E rivolgendosi ai giovani, il Capo dello Stato ha detto che devono “avvertire l’orgoglio di essere concittadini di Don Diana. Dovete rifiutare, fin dai banchi di scuola, la sopraffazione, la violenza, la prepotenza, il bullismo, che sono un brodo di coltura della mentalità mafiosa”.
“Ricordate sempre che siete la generazione della speranza, quella a cui don Diana ha passato idealmente il testimone della legalità”, ha continuato il Presidente.
“Al presidente Mattarella abbiamo mostrato il luogo del martirio, la sacrestia in cui fu ucciso don Diana, e lui è rimasto molto colpito e ha posto parecchie domande sulla vita prima di morire di don Peppe. Poi ci ha ringraziato per tutto ciò che abbiamo fatto per alimentare la memoria di don Diana”, ha raccontato don Franco Picone, vicario della Diocesi di Aversa presente alla chiesa di San Nicola di Bari a Casal di Principe, di cui è parroco.
“Per gli studenti è un sogno poter assistere alla visita del Capo dello Stato Mattarella, primo cittadino d’Italia, punto di riferimento per tutti, specie per i più giovani, che ha voluto dialogare con loro e questo è un segnale molto forte”, ha detto Tommasina Paolella, dirigente dell’istituto tecnico Guido Carli.

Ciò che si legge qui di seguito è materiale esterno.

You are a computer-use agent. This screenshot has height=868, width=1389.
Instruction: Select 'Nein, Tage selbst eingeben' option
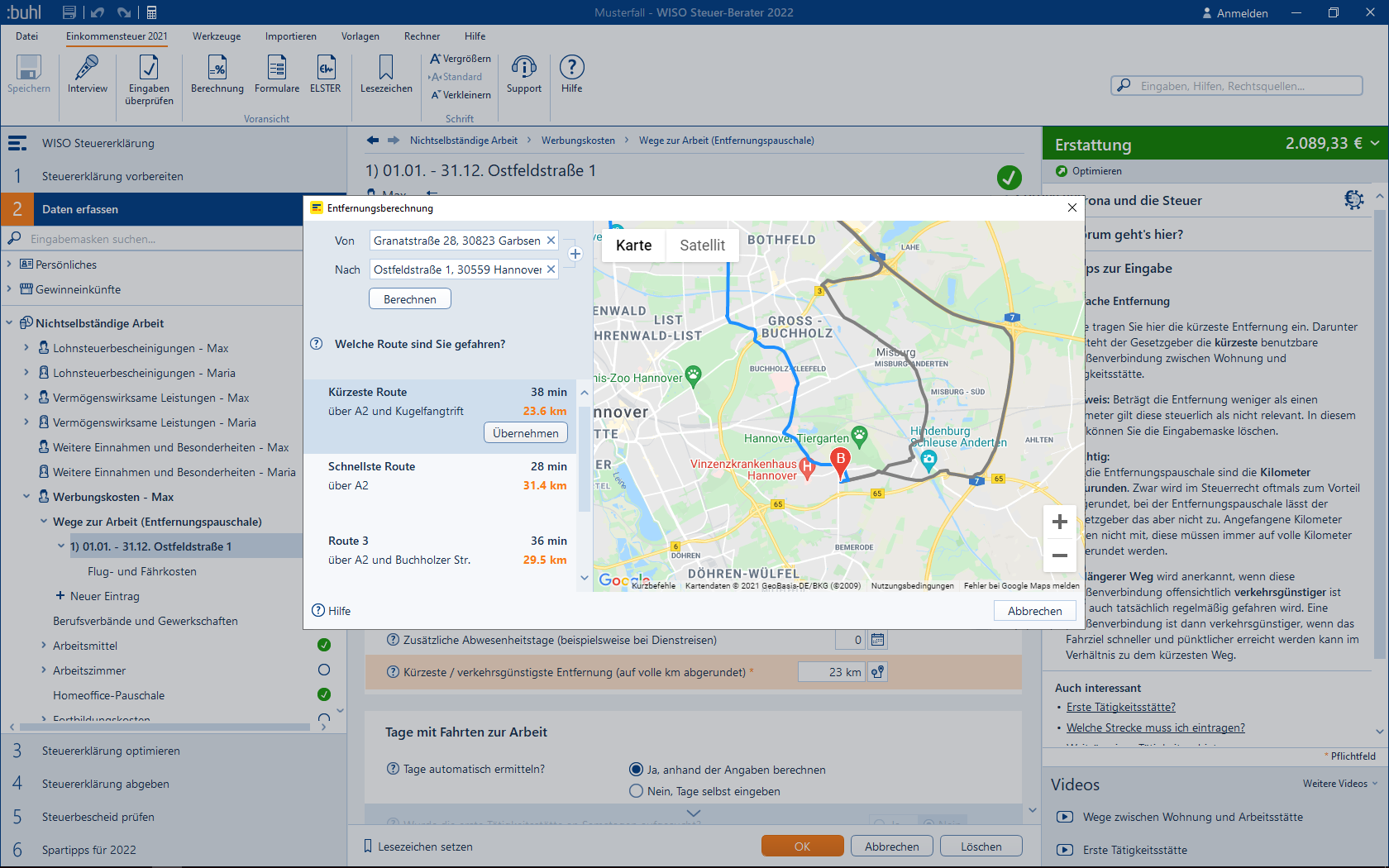coord(636,791)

Casale ha accolto il Capo dello Stato con un manifesto gigante di benvenuto affisso all’entrata della cittadina e uno striscione appeso al ponte d’ingresso. “Questa scuola – ha aggiunto la ds Paolella – rappresenta la comunità di Casal di Principe, una cittadina rinata proprio dalla morte tragica di don Diana; da quel 19 marzo del 1994 è nata questa strada di riscatto che anche le associazioni le scuole hanno cercato e voluto”.
Gli studenti hanno raccontato a Mattarella “cosa significa vivere in queste terre, le loro aspettative e speranze. Qui mancano ancora offerte di lavoro, la sanificazione dell’ambiente, e non dimentichiamo tutti i problemi sociali che il territorio vive, come l’abusivismo edilizio”.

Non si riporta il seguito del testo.